Attorney General:  That is not of particular importance to
me at the moment, Your Honour, rather what is important to
me is to show to whom the instructions went.

Counsel for the Defence talks about that part of the
activities of the Operations Units which was illegal and
which was not known to the Accused. He knew about their
activities right from the start, and he admitted as much,
and this is found in the Judgment, and what were these?
Justice Musmanno defined them: "a slaughter_house on wheels.
All of their actions right from the outset were the
bloodshed of innocent victims."

[Recess]

Attorney General:  I shall now discuss Eichmann's control
over the concentration and death camps. Counsel for the
Defence claims that only the Economic-Administrative Head
Office had control over these camps, and not Eichmann. Let
me state at the outset that no one from the Inspectorate of
Concentration Camps participated in the Wannsee Conference,
because they only served as the instrument. In T/1357, page
24, Hoess testified that the machinery was operated by the
Security Police Unit. In Hoess' testimony at his trial,
T/1356 page 5, it says that when Himmler's orders were
issued that it was forbidden to exterminate any more Jews,
he went to Berlin to check what had happened. It says:

     "I was sent by Pohl to the Head Office for Reich
     Security, to Mueller. Mueller was unable to give me any
     information and sent me to Eichmann, who was conducting
     negotiations in Switzerland and in Turkey, together
     with somebody called Becher. For this reason they sent
     me to Budapest in order to check whether the
     extermination of the Jews had been temporarily halted,
     or whether it would continue later."

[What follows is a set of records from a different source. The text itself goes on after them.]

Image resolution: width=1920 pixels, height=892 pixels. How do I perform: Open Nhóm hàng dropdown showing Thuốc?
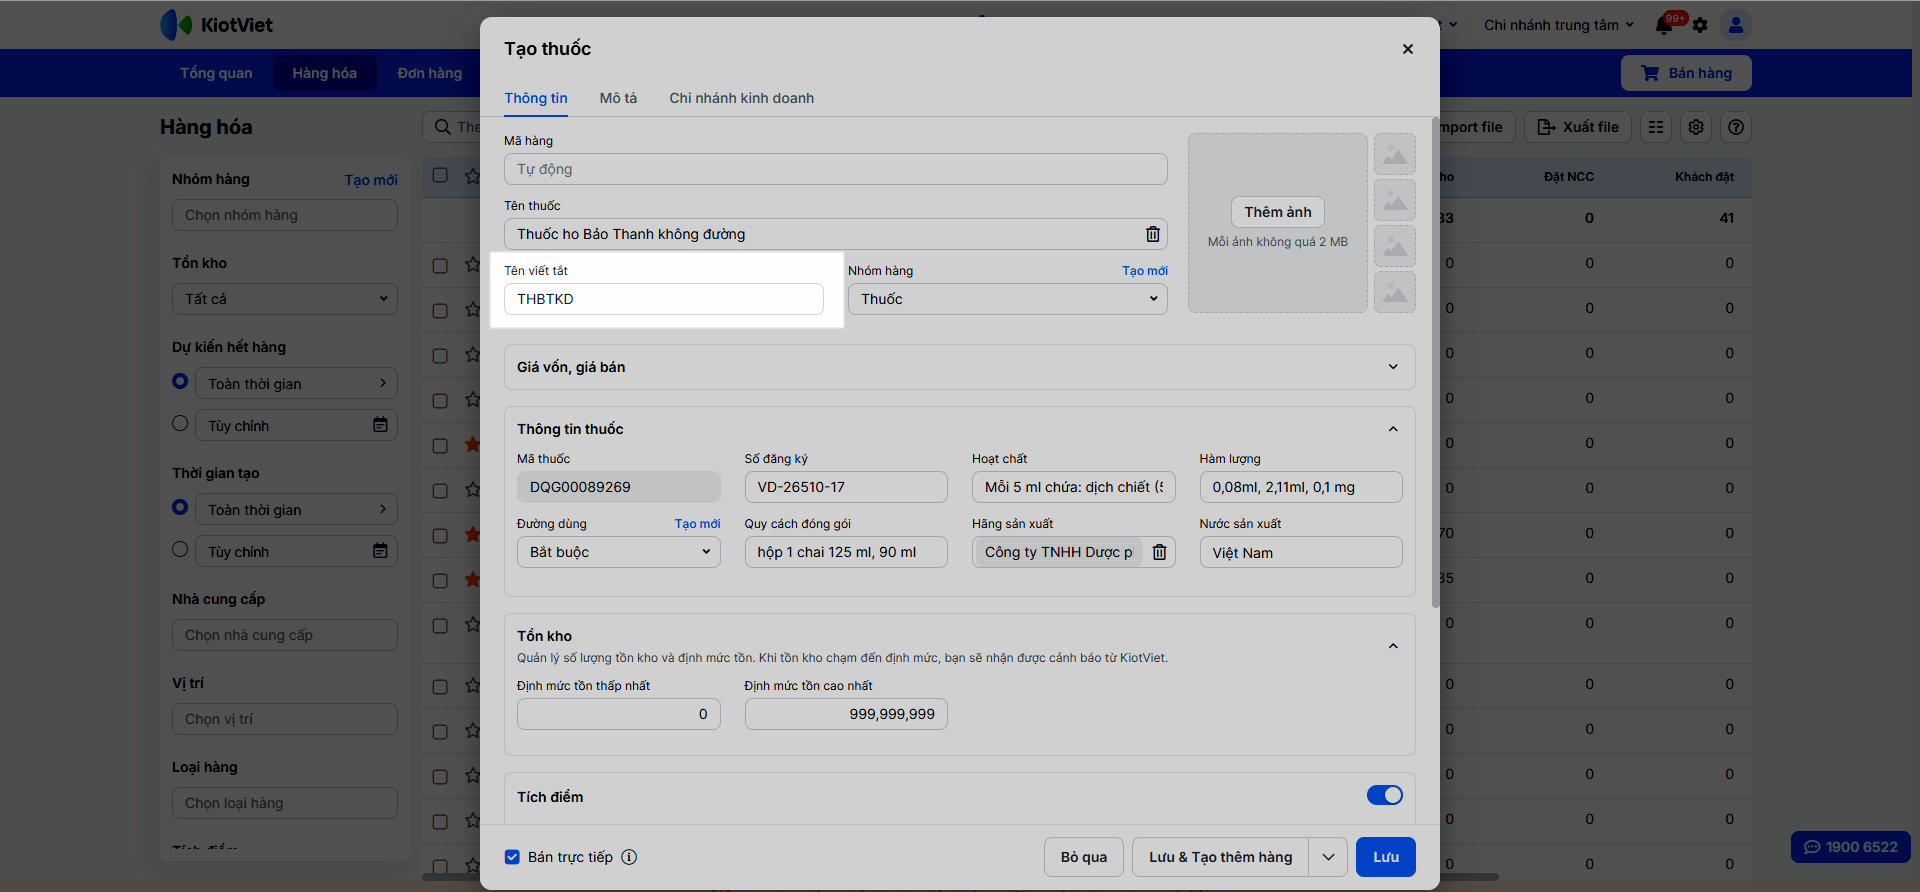[1007, 299]
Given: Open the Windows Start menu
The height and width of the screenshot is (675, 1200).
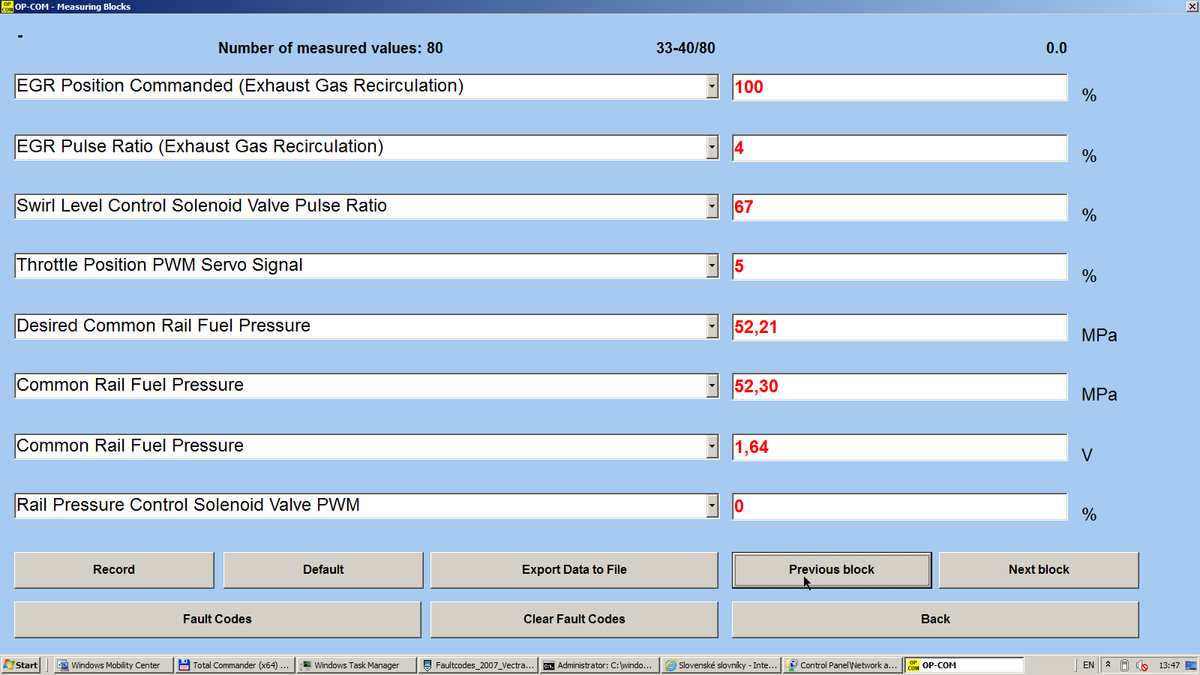Looking at the screenshot, I should [x=21, y=665].
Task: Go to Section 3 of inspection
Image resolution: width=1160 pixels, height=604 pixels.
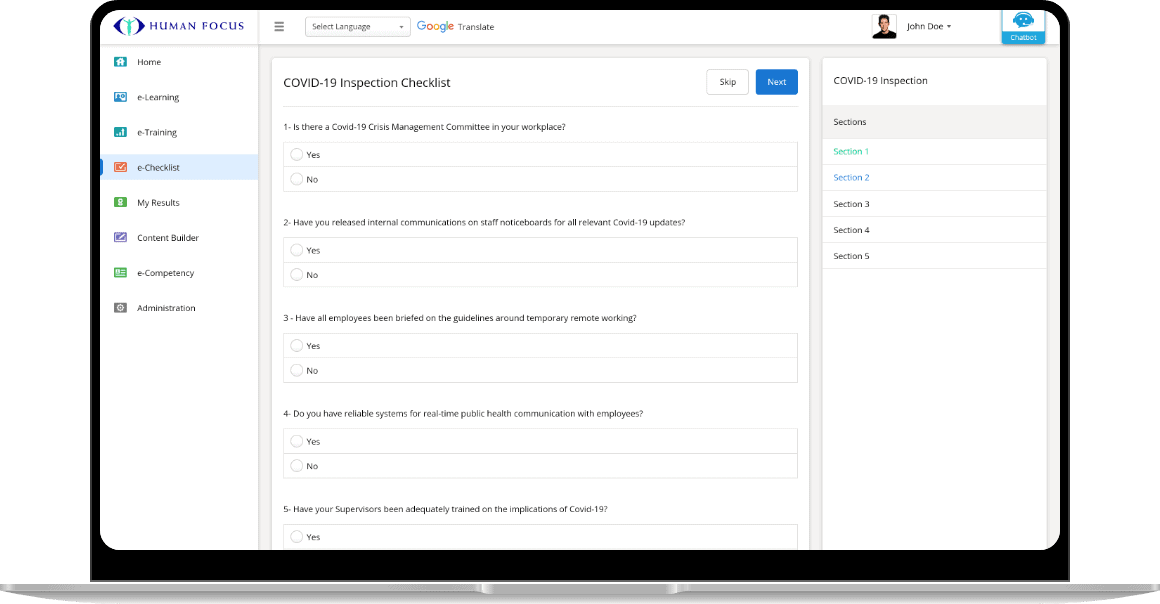Action: pyautogui.click(x=851, y=204)
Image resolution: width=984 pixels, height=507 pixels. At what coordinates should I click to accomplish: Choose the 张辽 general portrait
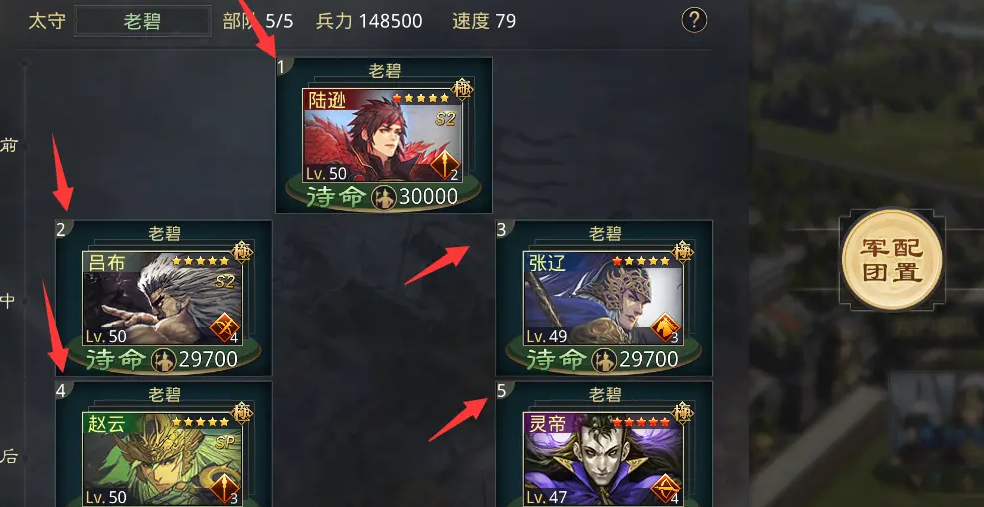[x=603, y=299]
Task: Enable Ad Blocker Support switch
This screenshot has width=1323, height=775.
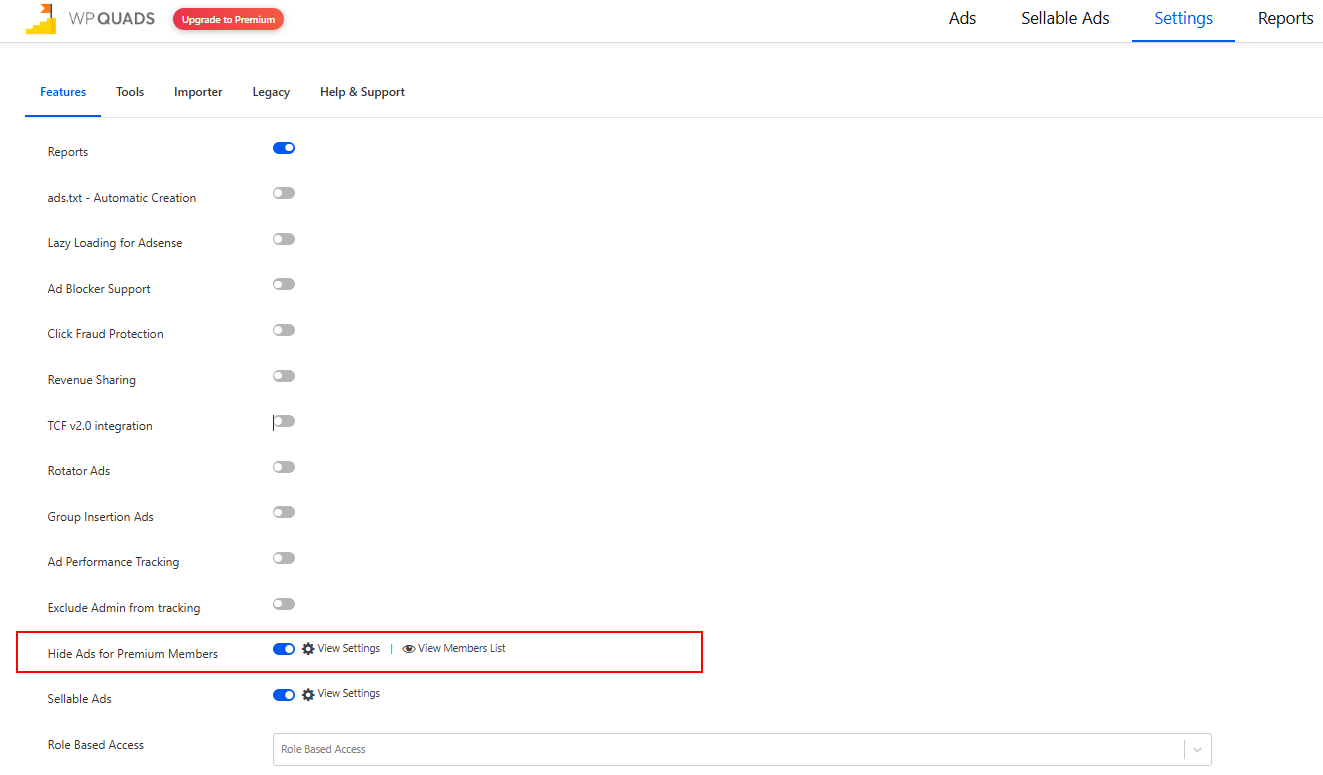Action: pyautogui.click(x=284, y=284)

In order to check on what brought about the ban on
exterminating the Jews, Hoess is sent to Eichmann in
Budapest.

Justice Silberg:  When was this?

Attorney General:  At the end of 1944, when there was an
order from Himmler to stop.

On page 19 of the same exhibit Hoess talks of transports
which were despatched by Eichmann's Section. He is asked by
the prosecutor: Were these orders from Berlin that they all
have to be taken? And he answers: Eichmann personally
supervised the transports and also set the date for the
gassings.

I would also like to mention T/1278. This is an instruction
by Mueller to all Security Police and SD Units with a
notification to the Economic-Administrative Head Office
dated 30 May 1942, to the effect that the transfer of the
concentration camps to the Economic-Administrative Head
Office in no way infringes the authority of the Head Office
for Reich Security in respect of the transports and
releasing of detainees from the camp.

I have referred to the directives which required Globocnik
to report to Eichmann concerning the transports which
Globocnik received at his camps in the Lublin area. This is
T/737.

Justice Silberg:  During which period?

Attorney General:  March 1942. I move on now to T/1399.

Justice Agranat:  Is that the Duesseldorf File?

President:  You related that to T/737.

Attorney General:  T/737 contains directives concerning the
dispatch of a transport of Jews to the Generalgouvernement.

President:  From whom do these directives come?

Attorney General:  From the Gestapo. From the Wuerzburg File
and part of the Duesseldofr Documents.

Justice Silberg:  The Duesseldorf Documents relate to
transports to Riga, and Riga is not in the
Generalgouvernement.

Attorney General:  In the Duesseldorf File there are all the
directives which related to transports from the Reich as a
whole. Out of these, the Court based itself on the
transports to Riga.

T/1399 is an instruction to Duesseldorf signed by Eichmann,
to which instructions are attached as to how the expulsion
of the Jews to Generalgouvernement territory would be
carried out. On page 7 the Court will find the instruction
that the recipient of the transports, Globocnik, must report
back to IVB4 that the transports had been received.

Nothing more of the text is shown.